Saison des cèpes 2023 : si ce n'était qu'une question de pluviométrie...
Adishatz,
Les averses torrentielles froides qui s'abattent sur la Gascogne en ce début novembre ont enterré mes derniers espoirs, certes infimes, de revoir quelques rares cèpes thermophiles en cette année définitivement sinistrée. Depuis mon dernier article bien plus de jours ont passé que je n'ai vu de cèpes dans mes bois. Les 45 mm de pluie tombés entre le 21 et le 23 septembre qui en temps normal auraient déclenché une jolie petite pousse ne m'ont valu qu'une dizaine de bolets tout au plus. Depuis le 14 octobre, malgré tous les efforts déployés et les kilomètres parcourrus il ne m'a plus été donné de trouver le moindre cèpe.
Cette saison d'une indigence rare, et à bien des égards intrigante, affecte la quasi totalité des espèces dans mes terres, les symbiotes comme les saprophytes. Seules les oronges qui se montraient encore un peu avant le 20 octobre et les girolles que l'on peut trouver ces jours-ci à la faveur des pluies abondantes se sont fendues d'un automne honorable.

• _LIGNES DE DONNÉES_
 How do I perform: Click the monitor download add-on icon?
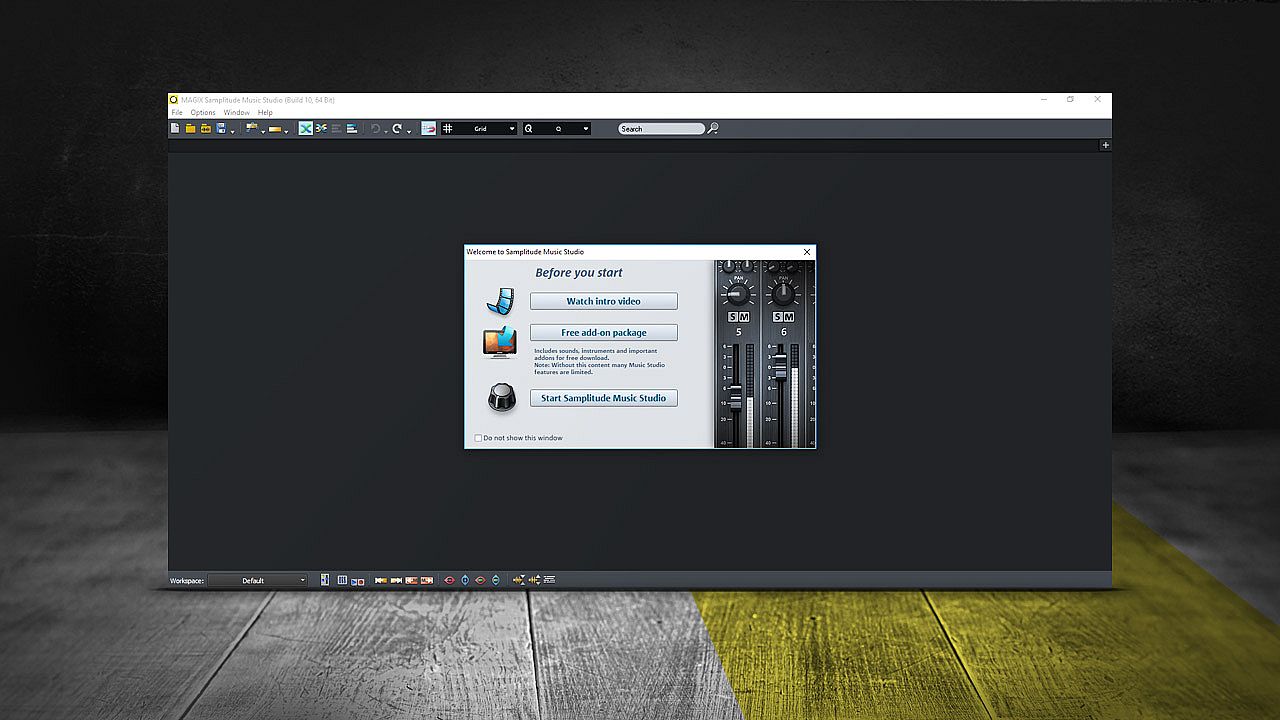click(x=499, y=342)
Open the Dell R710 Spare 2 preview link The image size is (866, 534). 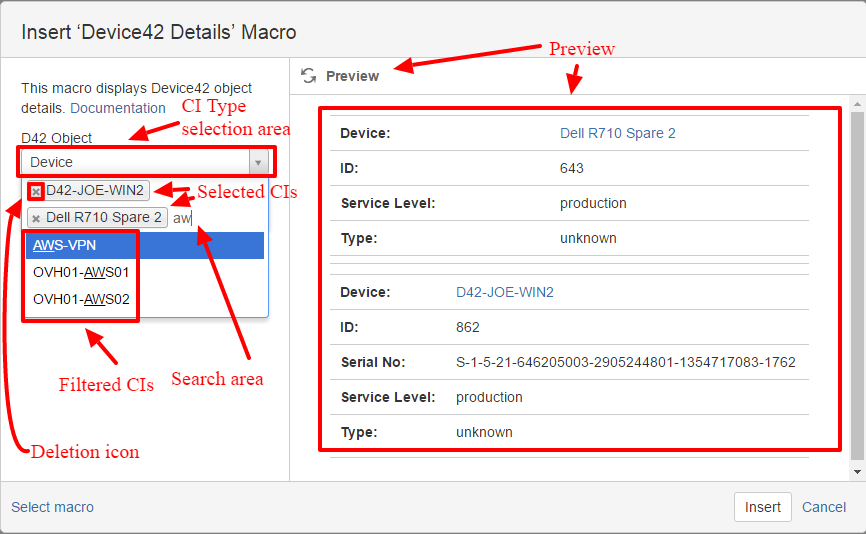(x=617, y=133)
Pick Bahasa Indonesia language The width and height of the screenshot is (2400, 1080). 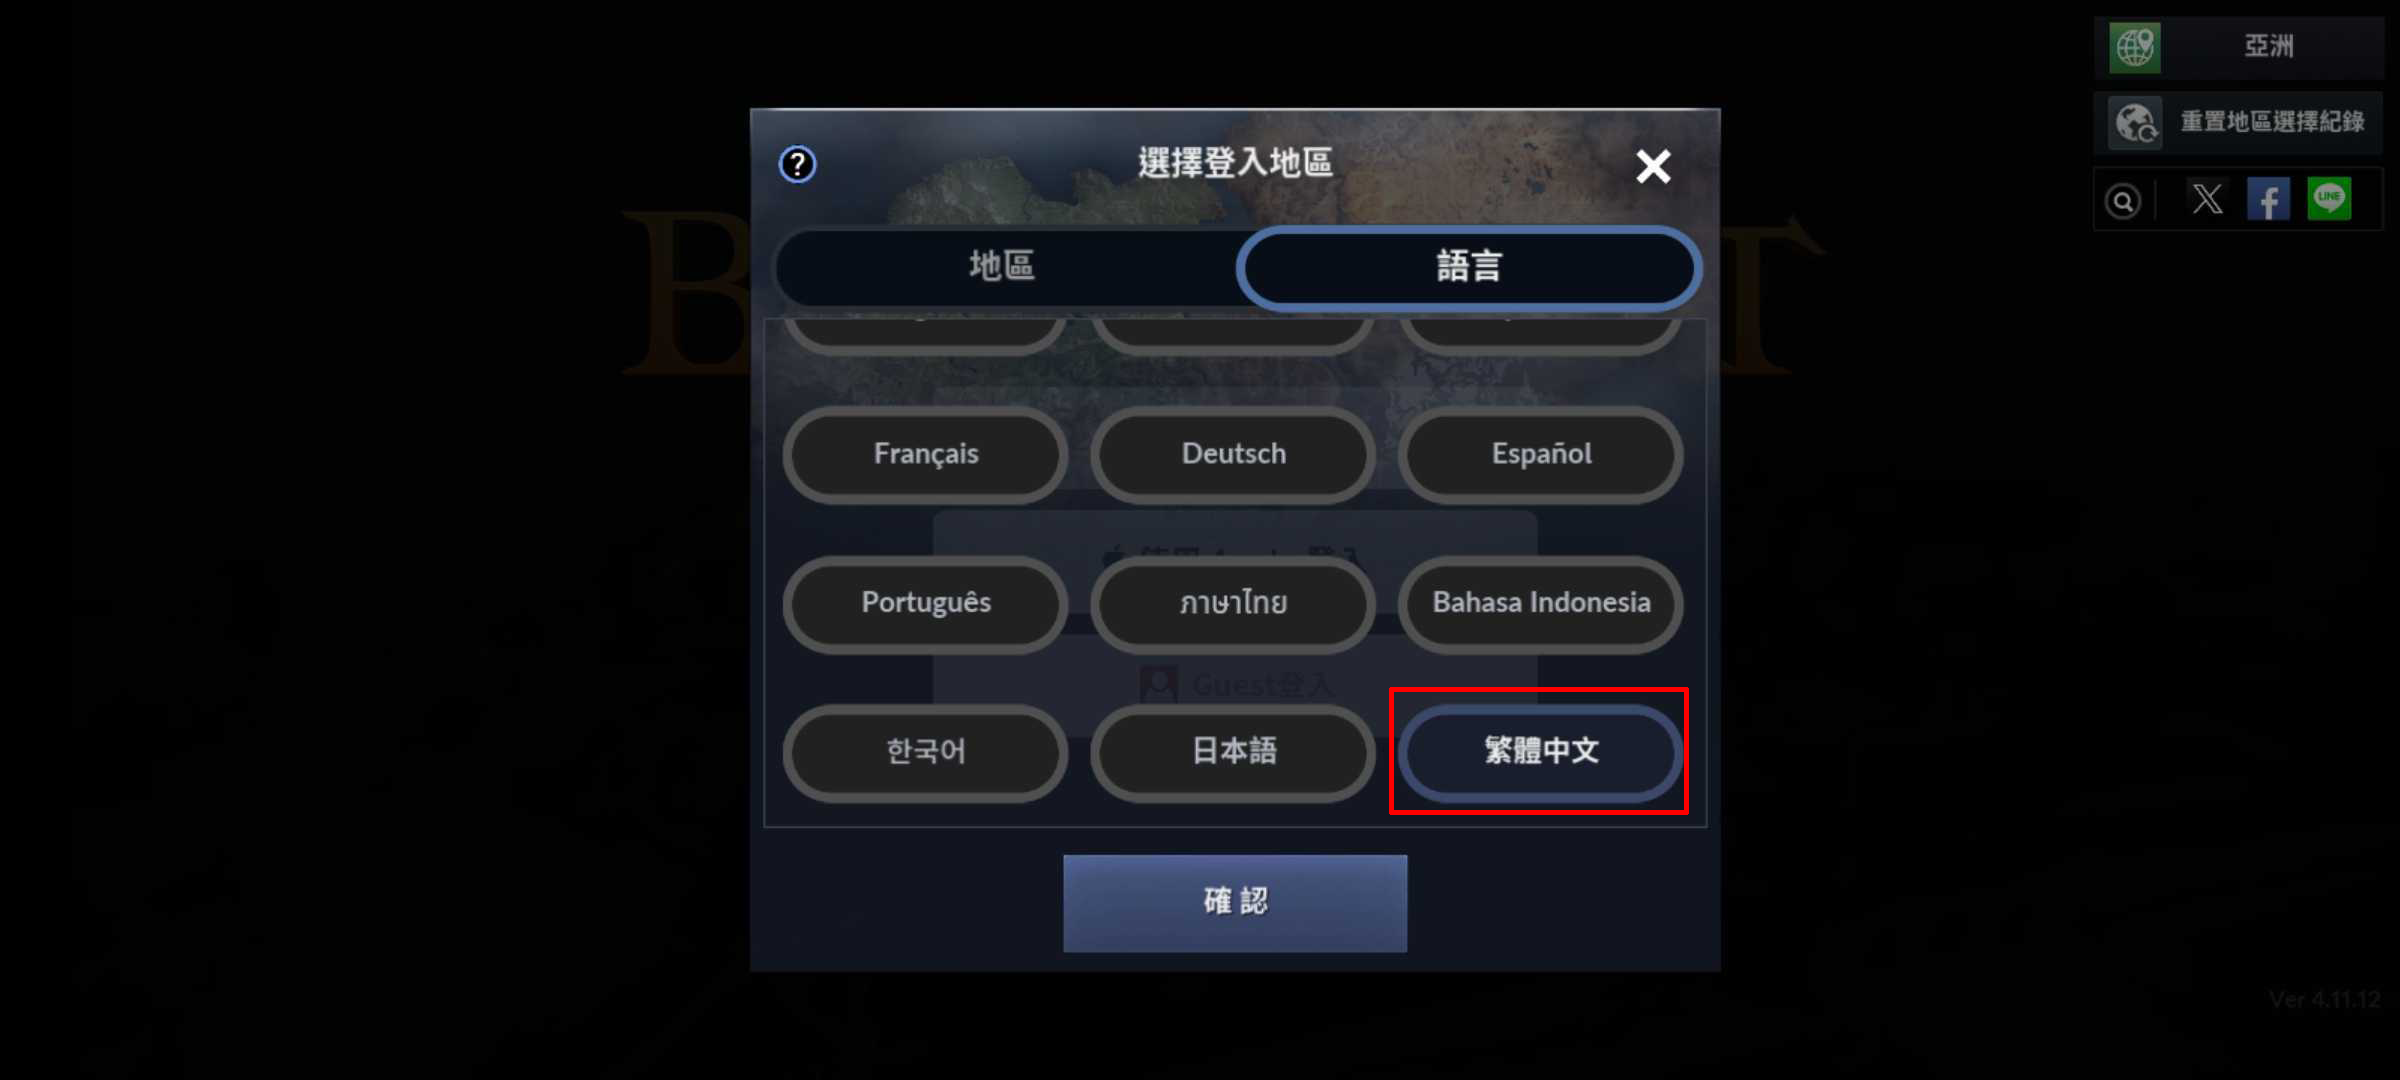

• _EXERCICE PROPOSÉ_
Recopiez le passage du texte sur la saison des cèpes 2023 compris entre "Cette saison d'une" et "d'un automne honorable.", inclus, en remplaçant "oronges" par "amanites des Césars", s'il vous plaît. Vous n'avez pas besoin du listing.

• _RÉSULTAT OBTENU_
Cette saison d'une indigence rare, et à bien des égards intrigante, affecte la quasi totalité des espèces dans mes terres, les symbiotes comme les saprophytes. Seules les amanites des Césars qui se montraient encore un peu avant le 20 octobre et les girolles que l'on peut trouver ces jours-ci à la faveur des pluies abondantes se sont fendues d'un automne honorable.